Thanks to 8 Furry Kids and her query concerning this pattern, I learned the name of it. As it happened, I was half way through the afghan when I read her post. Now, I have a name for this old, old pattern. Thanks, 8FK and those that helped her by sending pics and replies.


----------



## marje of florida (Jan 3, 2013)

would be a great way to use up those left over balls of yarn. and beautiful too. 

many thanks
marge


----------



## laceandbits (Jun 23, 2011)

If you posted about this lovely blanket on either the crochet pages or the main ones I'm sure more people would get to see it. 

Your last two posts have come up on the machine knitting pages, and I don't expect everyone bothers to look there.


----------



## Janeb (Sep 18, 2012)

Your blanket is fantastic.looks like you worked long and hard on it.love the colours.


----------



## ramdoupri (Dec 22, 2012)

WOW GREAT JOB!


----------



## Cynthia Turner (Oct 16, 2012)

I must add a yes to laceandbits comment above.

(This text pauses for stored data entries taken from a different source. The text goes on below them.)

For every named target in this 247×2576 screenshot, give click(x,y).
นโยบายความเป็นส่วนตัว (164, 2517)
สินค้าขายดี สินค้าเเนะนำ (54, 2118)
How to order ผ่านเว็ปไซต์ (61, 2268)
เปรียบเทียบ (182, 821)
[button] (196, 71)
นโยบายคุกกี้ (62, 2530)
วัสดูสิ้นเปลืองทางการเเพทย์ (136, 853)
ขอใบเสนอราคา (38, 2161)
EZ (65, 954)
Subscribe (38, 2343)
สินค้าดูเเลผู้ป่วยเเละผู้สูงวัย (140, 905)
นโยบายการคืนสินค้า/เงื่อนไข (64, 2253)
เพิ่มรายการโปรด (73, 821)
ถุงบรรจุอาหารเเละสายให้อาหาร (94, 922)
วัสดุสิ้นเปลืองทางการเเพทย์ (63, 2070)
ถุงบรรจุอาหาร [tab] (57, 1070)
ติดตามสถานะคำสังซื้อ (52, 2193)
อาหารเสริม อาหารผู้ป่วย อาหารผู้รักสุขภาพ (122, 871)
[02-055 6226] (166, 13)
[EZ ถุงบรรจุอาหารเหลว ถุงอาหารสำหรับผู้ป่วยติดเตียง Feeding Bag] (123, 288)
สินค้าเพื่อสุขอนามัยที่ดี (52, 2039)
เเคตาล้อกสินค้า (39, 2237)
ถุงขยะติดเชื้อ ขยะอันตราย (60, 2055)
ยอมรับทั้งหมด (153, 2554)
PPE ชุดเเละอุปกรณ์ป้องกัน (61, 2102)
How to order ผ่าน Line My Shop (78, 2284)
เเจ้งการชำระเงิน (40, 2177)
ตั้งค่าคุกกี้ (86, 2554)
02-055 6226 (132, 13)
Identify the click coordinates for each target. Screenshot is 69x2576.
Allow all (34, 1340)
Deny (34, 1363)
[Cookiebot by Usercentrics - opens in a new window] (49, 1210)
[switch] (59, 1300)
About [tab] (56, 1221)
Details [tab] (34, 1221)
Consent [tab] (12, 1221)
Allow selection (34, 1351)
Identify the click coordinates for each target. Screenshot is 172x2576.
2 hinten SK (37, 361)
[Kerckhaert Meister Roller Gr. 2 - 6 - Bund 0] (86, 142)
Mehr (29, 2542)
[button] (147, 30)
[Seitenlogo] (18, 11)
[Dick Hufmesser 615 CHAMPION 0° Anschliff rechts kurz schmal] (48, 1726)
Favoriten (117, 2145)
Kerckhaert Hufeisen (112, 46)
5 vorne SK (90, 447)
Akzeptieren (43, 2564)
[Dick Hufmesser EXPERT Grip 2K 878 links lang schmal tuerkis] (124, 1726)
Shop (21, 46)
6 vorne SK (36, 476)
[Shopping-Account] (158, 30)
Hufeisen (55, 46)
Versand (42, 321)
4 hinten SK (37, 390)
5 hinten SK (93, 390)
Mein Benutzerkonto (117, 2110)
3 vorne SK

Post elsewhere! I never read the machine knitting posts, I only looked because I remembered the issue coming up before. I liked the afghan, and although I am mostly a knitter currently, I did crochet and develop patterns for myself and students before.


----------



## aannggeell (Dec 7, 2012)

WOW! How long did it take you?


----------



## boots (Jan 24, 2011)

Yes, I'm in agreement about posting it under Pictures. This is the 2nd time I've posted it. The 1st time mistakenly under MK, but, the 2nd time I posted under Pictures. I don't understand what's happening.


----------



## djreyno (Mar 16, 2019)

can someone provide me with the pattern to crochet the Indian paintbrush afagan


----------